# What the exercise asks
Count the lines in the data below that contain the string "Viewport", treating uppercase and lowercase as different. Reply with the number only.

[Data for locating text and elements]
####################
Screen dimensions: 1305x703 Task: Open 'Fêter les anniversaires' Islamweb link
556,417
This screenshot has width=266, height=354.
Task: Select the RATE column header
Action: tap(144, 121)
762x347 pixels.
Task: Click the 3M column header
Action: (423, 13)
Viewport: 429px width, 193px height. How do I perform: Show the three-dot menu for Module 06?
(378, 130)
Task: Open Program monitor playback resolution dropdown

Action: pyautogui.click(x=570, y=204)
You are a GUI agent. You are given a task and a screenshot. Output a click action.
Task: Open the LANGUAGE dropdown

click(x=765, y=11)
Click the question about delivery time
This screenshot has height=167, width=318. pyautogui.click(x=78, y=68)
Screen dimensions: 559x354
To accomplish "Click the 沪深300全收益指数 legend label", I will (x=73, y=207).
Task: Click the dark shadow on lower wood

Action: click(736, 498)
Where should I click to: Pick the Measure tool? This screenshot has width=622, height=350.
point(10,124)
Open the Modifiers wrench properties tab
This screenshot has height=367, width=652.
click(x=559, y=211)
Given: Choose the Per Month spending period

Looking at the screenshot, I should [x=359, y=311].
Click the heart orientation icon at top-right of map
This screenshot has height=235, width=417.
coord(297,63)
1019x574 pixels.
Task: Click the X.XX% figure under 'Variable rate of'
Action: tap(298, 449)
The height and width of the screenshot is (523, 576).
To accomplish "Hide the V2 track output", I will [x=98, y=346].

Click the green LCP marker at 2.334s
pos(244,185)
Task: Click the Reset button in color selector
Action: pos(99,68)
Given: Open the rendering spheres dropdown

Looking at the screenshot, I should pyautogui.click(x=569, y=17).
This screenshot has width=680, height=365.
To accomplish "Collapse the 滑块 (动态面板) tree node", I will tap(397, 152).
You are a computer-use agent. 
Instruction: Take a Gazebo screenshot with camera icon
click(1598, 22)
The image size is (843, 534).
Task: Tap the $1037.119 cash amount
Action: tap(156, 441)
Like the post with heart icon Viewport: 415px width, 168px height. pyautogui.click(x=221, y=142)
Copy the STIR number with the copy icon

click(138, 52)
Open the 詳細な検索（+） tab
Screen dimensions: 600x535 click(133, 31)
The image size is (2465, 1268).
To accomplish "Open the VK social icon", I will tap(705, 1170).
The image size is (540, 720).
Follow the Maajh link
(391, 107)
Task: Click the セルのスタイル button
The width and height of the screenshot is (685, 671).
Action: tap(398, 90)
####################
# Problem solution
2